Pada Desember 2019, pemerintah Kenya bahkan menyuarakan keprihatinan atas rencana Beijing untuk mengambil alih salah satu pelabuhan strategisnya karena tidak dapat membayar utangnya. Karena, pada Desember 2017, Sri Lanka diketahui menyerahkan kendali atas pelabuhan Hambantota yang baru dibangun untuk membayar sebagian utangnya kepada negara yang dipimpin oleh Xi Jinping.

Besarnya strategi utang yang dilakukan oleh Cina bahkan tidak bermain dalam jumlah. Menurut laporan dari think tank Jerman, Institut Kiel untuk Ekonomi Dunia, jumlah utang yang diberikan oleh China selama periode 2000-2017 bahkan telah melonjak hingga 10 kali lipat – mulai dari US $ 500 miliar (Rp .964 triliun) ) hingga lebih dari US $ 5 triliun (Rp69.640 triliun). Ini kemudian menjadikan negara Panda kreditor resmi terbesar di luar Dana Moneter Internasional (IMF) atau Bank Dunia.

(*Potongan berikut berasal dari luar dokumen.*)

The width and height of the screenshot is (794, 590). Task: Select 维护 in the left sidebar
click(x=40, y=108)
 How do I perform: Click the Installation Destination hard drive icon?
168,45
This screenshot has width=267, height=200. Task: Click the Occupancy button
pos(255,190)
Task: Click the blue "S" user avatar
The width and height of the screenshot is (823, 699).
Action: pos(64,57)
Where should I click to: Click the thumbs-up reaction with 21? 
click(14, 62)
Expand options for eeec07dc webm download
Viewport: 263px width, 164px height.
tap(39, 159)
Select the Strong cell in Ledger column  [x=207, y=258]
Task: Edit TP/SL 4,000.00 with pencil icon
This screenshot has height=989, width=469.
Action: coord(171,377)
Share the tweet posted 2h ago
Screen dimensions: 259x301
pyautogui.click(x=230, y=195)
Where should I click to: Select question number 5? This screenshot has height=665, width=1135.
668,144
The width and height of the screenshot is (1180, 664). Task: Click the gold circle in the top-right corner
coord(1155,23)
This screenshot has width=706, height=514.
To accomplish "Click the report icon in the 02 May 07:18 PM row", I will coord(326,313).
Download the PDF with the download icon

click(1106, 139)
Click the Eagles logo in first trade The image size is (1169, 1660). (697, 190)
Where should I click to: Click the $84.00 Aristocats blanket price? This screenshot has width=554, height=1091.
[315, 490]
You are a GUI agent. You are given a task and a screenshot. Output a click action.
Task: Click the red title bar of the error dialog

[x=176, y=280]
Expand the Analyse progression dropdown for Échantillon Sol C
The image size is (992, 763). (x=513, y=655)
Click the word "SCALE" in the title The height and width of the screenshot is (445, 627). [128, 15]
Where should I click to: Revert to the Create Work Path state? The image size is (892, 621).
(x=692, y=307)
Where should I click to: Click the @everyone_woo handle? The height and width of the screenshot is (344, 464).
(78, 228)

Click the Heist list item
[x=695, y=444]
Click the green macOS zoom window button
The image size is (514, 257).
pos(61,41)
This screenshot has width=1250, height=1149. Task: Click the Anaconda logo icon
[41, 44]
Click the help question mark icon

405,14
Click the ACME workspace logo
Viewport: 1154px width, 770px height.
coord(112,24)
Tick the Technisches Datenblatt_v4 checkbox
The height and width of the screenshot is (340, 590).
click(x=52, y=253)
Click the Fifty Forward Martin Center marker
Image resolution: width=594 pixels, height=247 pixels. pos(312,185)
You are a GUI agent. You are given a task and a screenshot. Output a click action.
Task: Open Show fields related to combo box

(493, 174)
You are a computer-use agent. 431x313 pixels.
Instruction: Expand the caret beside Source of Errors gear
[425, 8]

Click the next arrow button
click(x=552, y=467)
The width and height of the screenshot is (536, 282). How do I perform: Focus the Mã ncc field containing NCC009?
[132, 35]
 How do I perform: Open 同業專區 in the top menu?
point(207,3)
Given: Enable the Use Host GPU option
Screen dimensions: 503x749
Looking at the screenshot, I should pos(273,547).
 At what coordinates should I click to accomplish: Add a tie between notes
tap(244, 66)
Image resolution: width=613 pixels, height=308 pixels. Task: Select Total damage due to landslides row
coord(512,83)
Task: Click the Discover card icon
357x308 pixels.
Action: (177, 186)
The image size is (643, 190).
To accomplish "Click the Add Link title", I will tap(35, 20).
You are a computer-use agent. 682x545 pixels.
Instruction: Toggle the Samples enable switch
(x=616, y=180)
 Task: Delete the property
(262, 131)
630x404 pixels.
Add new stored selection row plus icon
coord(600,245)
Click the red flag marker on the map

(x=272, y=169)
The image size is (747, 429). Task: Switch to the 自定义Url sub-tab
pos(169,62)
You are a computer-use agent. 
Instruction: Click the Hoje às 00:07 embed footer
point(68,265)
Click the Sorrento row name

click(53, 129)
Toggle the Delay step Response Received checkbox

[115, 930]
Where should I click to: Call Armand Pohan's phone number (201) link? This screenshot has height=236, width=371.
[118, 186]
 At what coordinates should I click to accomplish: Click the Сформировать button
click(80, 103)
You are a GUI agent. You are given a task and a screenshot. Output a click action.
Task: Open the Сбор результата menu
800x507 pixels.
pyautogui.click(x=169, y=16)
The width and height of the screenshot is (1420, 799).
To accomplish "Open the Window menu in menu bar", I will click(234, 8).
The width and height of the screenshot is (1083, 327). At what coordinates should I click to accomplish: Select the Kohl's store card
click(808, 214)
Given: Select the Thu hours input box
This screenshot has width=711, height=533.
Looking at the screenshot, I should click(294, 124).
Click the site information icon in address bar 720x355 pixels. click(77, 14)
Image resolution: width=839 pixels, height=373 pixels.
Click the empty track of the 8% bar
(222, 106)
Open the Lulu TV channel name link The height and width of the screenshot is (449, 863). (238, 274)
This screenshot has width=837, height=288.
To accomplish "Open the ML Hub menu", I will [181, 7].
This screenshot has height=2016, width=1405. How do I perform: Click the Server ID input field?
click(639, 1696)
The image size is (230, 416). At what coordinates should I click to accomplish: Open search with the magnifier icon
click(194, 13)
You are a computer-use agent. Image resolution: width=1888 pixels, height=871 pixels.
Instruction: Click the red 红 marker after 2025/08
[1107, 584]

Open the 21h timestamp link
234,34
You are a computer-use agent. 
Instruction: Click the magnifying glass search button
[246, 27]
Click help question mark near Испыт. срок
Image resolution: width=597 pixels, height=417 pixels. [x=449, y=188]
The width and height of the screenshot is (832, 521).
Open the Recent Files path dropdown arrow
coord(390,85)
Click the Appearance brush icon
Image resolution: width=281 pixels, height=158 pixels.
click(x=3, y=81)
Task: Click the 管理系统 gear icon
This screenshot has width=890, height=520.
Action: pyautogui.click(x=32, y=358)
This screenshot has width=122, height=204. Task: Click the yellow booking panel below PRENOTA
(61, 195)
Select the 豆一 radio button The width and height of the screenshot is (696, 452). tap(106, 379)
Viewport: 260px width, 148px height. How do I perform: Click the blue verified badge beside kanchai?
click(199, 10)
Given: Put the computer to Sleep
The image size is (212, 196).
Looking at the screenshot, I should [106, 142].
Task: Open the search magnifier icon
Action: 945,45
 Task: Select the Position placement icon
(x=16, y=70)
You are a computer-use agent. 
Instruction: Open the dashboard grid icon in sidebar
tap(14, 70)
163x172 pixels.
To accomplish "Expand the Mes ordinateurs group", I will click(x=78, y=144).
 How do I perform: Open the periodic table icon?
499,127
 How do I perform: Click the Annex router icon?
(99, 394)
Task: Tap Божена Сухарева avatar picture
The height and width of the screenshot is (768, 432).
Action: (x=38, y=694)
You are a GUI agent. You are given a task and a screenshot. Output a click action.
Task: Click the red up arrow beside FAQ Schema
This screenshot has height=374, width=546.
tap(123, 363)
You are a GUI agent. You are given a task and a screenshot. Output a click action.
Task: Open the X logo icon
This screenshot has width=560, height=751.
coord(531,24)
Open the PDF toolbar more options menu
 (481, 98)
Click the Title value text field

Kembali ke kasus vaksin Cina, mengingat adageum “tidak ada makan siang gratis”, tentu merupakan hal yang aneh mengapa Cina sebenarnya bersedia memberikan pinjaman ke negara-negara Amerika Latin dan Karibia untuk mengakses vaksin Covid-19. Menariknya, kemudahan faktor akses juga merupakan salah satu alasan mengapa Indonesia lebih suka vaksin Cina daripada vaksin AS atau Inggris.

Jacob M Puliyel dan Ashutosh Shrivastava dalam tulisan mereka Akses Global ke Vaksin – Negara-Negara Miskin Terpikat ke dalam Perangkap Utang, menyebutkan bahwa banyak negara miskin terperangkap oleh hutang vaksin karena negara-negara ini tertarik pada iming-iming bantuan keuangan (hibah) dari produsen vaksin. Masalahnya adalah, ketika hibah tidak lagi diberikan, dan negara-negara terkait yang telah menjadikan vaksin sebagai program nasional, mau tidak mau, mereka harus berhutang untuk melanjutkan program vaksinasi.

Dalam kasus Cina, apa yang dijelaskan oleh Puliyel dan Shrivastava bisa saja terjadi. Alasannya, katakanlah Meksiko diberi pinjaman US $ 1 miliar untuk mengakses vaksin. Dengan harga vaksin US $ 20, pemerintah Meksiko akan memiliki 50 juta vaksin. Masalahnya, populasi Meksiko mencapai 126,2 juta. Dengan kata lain, dana tambahan tentu saja harus disiapkan sehingga jumlah kebutuhan vaksin terpenuhi.

Dalam konteks Indonesia, penawaran pinjaman tersebut belum terlihat. Namun, harus dicurigai, ada “pertukaran” terpisah di belakang mengapa Sinovac ingin bekerja dengan Indonesia. Mempertimbangkan jumlah proyek investasi Cina di Indonesia, mungkin minat memperkuat pengaruh politik dibayar untuk kerja sama vaksin.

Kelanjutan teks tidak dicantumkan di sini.